Brand + attribute combos
“Nike Air Max 90 black size 42” should return a single product. Vector search returned Nike items and Adidas and Puma shoes because they are all semantically “athletic shoes.” The exact match often fell to page 2.
Numeric filters
Queries like “under $50” or “500 ml bottle” are not understood as numeric constraints. The model knows that 500 ml is related to bottle and liquid, but it won’t filter by the actual number.
Short, specific queries
A single token such as “Bosch” yields random power tools with vector search, whereas a BM25 index would return all Bosch products ranked by relevance.
Combining BM25 and Vector Search
Parallel execution
Run a BM25 index and a vector index against the same catalog, then merge the results.

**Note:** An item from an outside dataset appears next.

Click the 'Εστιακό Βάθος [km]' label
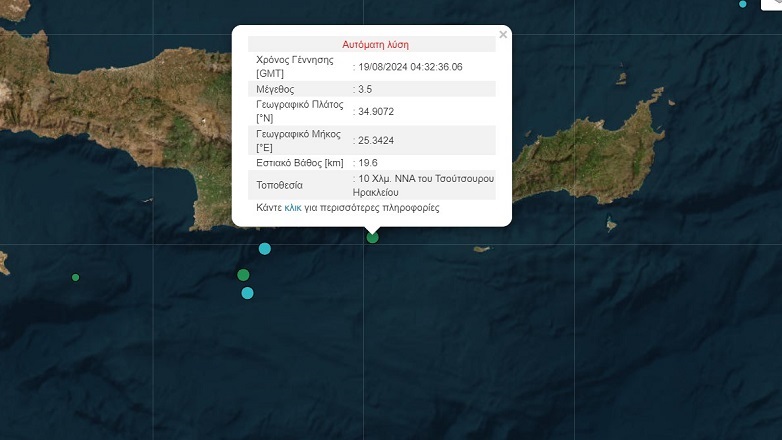Viewport: 782px width, 440px height. [x=300, y=162]
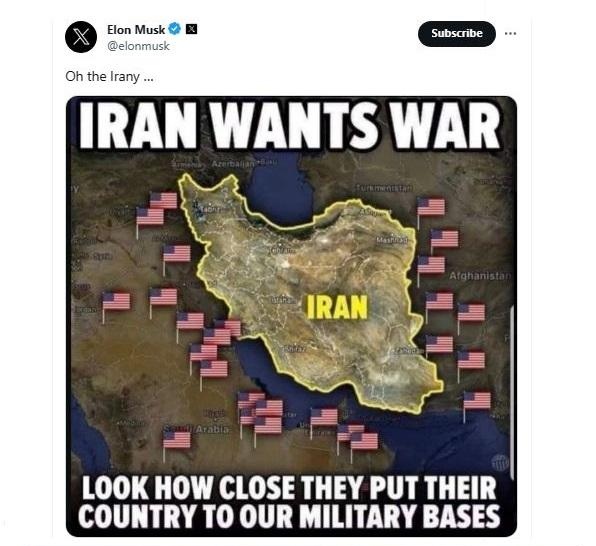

BM25 excels at exact matches (SKUs, brand names, specific attributes) while vectors handle descriptive, intent‑based, and cross‑language queries.
Score normalization
BM25 scores range roughly 0–25+, while vector similarities are bounded between 0 and 1. Normalizing both to a common 0‑1 range is essential before combining them.

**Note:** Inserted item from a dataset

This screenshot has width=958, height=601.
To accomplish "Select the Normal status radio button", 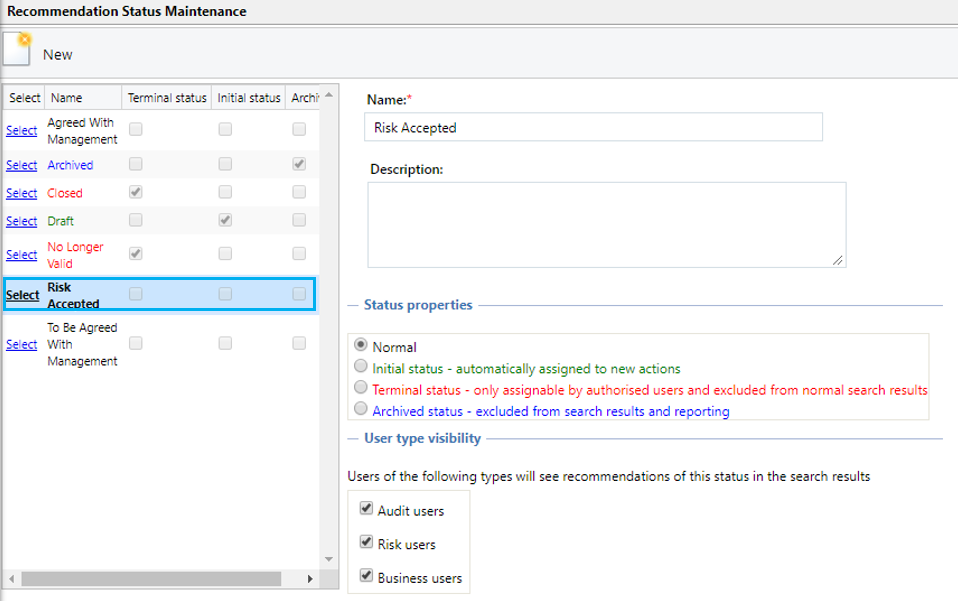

def normalize_scores(results: dict[str, float]) -> dict[str, float]:
"""Scale scores to the 0‑1 interval."""
if not results:
return {}
min_score = min(results.values())
max_score = max(results.values())
if max_score == min_score:
return {k: 1.0 for k in results}
return {
k: (v - min_score) / (max_score - min_score)

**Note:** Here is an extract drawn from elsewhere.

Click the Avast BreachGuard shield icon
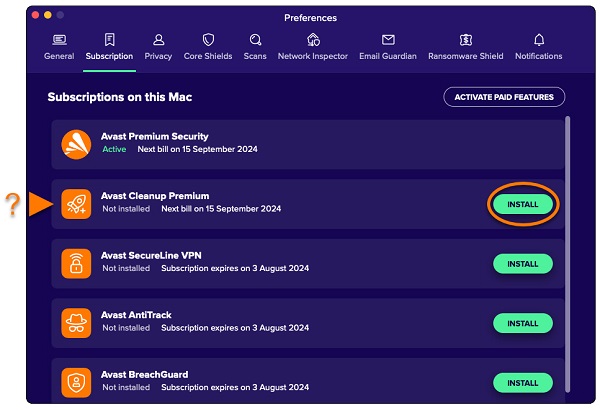The image size is (600, 410). click(77, 382)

for k, v in results.items()
}
Configurable weighting
After normalization, blend the two score streams with store‑specific weights. A parts supplier that relies heavily on part numbers will give BM25 a larger weight, whereas a fashion retailer describing desired styles will favor the vector side.
Cross‑encoder reranking
Apply a cross‑encoder (e.g., cross-encoder/ms-marco-MiniLM-L-6-v2) to the top‑k merged candidates. The model directly compares each candidate with the query, re‑ordering results to fix cases where the naïve merge mis‑ranks items.
Practical Considerations
Query analysis before search
- SKU‑like queries (alphanumeric, no spaces) → skip vector search entirely.
- Long descriptive sentences → increase vector weight.
- Mixed queries (e.g., “red Nike something for running”) → balance both engines.
Single‑word queries
Vector search struggles with single tokens; rely more on BM25 or fallback heuristics.
Handling mixed result sets
If BM25 returns 50 hits and vectors only 3, the merge can become BM25‑biased. Normalization plus weight tuning mitigates this.
Typos and misspellings
Both BM25 and vector models degrade with heavy misspellings. Consider adding a spelling‑correction layer or fuzzy matching.
Personalization
The described pipeline treats each query independently. Adding user‑history signals would require a separate ranking layer.
Caching embeddings
Embedding computation is expensive. Cache vector representations of product texts, but implement robust invalidation when catalog data changes.
Tech Stack
- Vector store & BM25: Qdrant (built‑in BM25 support)
- Embeddings:
intfloat/multilingual-e5-large(1024‑dim, 100+ languages) - Reranker:
cross-encoder/ms-marco-MiniLM-L-6-v2 - Language: Python (async search execution)
- Orchestration: LangGraph (integrated into a larger chat‑assistant workflow)
Conclusion
Don’t start with a vector‑only solution. While embeddings excel at understanding intent and handling multilingual, descriptive queries, they fall short on exact‑match lookups, numeric constraints, and short tokens. A hybrid approach—running BM25 and vector search in parallel, normalizing scores, applying configurable weights, and optionally reranking with a cross‑encoder—delivers a robust, production‑ready search experience.
If you’ve faced similar challenges in e‑commerce search, I’d love to hear how you solved them.